Start Entries supplied

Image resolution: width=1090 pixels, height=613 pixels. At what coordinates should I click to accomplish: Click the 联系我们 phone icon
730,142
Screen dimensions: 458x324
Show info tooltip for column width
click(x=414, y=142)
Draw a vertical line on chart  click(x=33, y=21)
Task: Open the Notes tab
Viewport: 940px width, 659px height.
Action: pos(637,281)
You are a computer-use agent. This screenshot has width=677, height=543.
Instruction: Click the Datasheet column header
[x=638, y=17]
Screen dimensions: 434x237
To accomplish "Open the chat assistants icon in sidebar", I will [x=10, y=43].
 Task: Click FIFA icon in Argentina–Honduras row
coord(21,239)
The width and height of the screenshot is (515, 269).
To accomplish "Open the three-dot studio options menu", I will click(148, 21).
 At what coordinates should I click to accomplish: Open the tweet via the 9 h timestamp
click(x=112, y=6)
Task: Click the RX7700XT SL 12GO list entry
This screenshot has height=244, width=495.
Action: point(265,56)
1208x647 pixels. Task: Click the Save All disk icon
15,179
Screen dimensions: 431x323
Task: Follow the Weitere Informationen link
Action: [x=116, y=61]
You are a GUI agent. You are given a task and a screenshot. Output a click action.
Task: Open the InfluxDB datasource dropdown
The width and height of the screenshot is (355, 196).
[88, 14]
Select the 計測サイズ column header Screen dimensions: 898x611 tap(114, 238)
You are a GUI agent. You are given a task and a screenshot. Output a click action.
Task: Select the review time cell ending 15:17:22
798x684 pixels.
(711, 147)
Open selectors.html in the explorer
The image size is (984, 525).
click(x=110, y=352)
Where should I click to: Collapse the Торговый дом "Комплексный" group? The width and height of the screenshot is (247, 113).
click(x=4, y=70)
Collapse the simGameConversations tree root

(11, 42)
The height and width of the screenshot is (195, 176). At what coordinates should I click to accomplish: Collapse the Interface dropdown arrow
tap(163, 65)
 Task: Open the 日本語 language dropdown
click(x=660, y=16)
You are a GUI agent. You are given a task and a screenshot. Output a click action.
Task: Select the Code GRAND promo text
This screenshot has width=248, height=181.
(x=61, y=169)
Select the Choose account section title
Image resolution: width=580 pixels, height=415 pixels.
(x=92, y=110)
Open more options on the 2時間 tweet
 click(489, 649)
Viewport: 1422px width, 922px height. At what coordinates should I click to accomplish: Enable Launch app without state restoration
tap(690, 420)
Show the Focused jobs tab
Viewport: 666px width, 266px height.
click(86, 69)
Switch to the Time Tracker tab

End Entries supplied

- What the task requires -
Rewrite all of the lines above so that every "tab" becomes "pane", leaving everything else unchanged.

- Result -
Image resolution: width=1090 pixels, height=613 pixels. At what coordinates should I click to accomplish: Click the 联系我们 phone icon
730,142
Screen dimensions: 458x324
Show info tooltip for column width
click(x=414, y=142)
Draw a vertical line on chart  click(x=33, y=21)
Task: Open the Notes pane
Viewport: 940px width, 659px height.
Action: pos(637,281)
You are a computer-use agent. This screenshot has width=677, height=543.
Instruction: Click the Datasheet column header
[x=638, y=17]
Screen dimensions: 434x237
To accomplish "Open the chat assistants icon in sidebar", I will [x=10, y=43].
 Task: Click FIFA icon in Argentina–Honduras row
coord(21,239)
The width and height of the screenshot is (515, 269).
To accomplish "Open the three-dot studio options menu", I will click(148, 21).
 At what coordinates should I click to accomplish: Open the tweet via the 9 h timestamp
click(x=112, y=6)
Task: Click the RX7700XT SL 12GO list entry
This screenshot has height=244, width=495.
Action: point(265,56)
1208x647 pixels. Task: Click the Save All disk icon
15,179
Screen dimensions: 431x323
Task: Follow the Weitere Informationen link
Action: [x=116, y=61]
You are a GUI agent. You are given a task and a screenshot. Output a click action.
Task: Open the InfluxDB datasource dropdown
The width and height of the screenshot is (355, 196).
[88, 14]
Select the 計測サイズ column header Screen dimensions: 898x611 tap(114, 238)
You are a GUI agent. You are given a task and a screenshot. Output a click action.
Task: Select the review time cell ending 15:17:22
798x684 pixels.
(711, 147)
Open selectors.html in the explorer
The image size is (984, 525).
click(x=110, y=352)
Where should I click to: Collapse the Торговый дом "Комплексный" group? The width and height of the screenshot is (247, 113).
click(x=4, y=70)
Collapse the simGameConversations tree root

(11, 42)
The height and width of the screenshot is (195, 176). At what coordinates should I click to accomplish: Collapse the Interface dropdown arrow
tap(163, 65)
 Task: Open the 日本語 language dropdown
click(x=660, y=16)
You are a GUI agent. You are given a task and a screenshot. Output a click action.
Task: Select the Code GRAND promo text
This screenshot has width=248, height=181.
(x=61, y=169)
Select the Choose account section title
Image resolution: width=580 pixels, height=415 pixels.
(x=92, y=110)
Open more options on the 2時間 tweet
 click(489, 649)
Viewport: 1422px width, 922px height. At what coordinates should I click to accomplish: Enable Launch app without state restoration
tap(690, 420)
Show the Focused jobs pane
Viewport: 666px width, 266px height.
click(86, 69)
Switch to the Time Tracker pane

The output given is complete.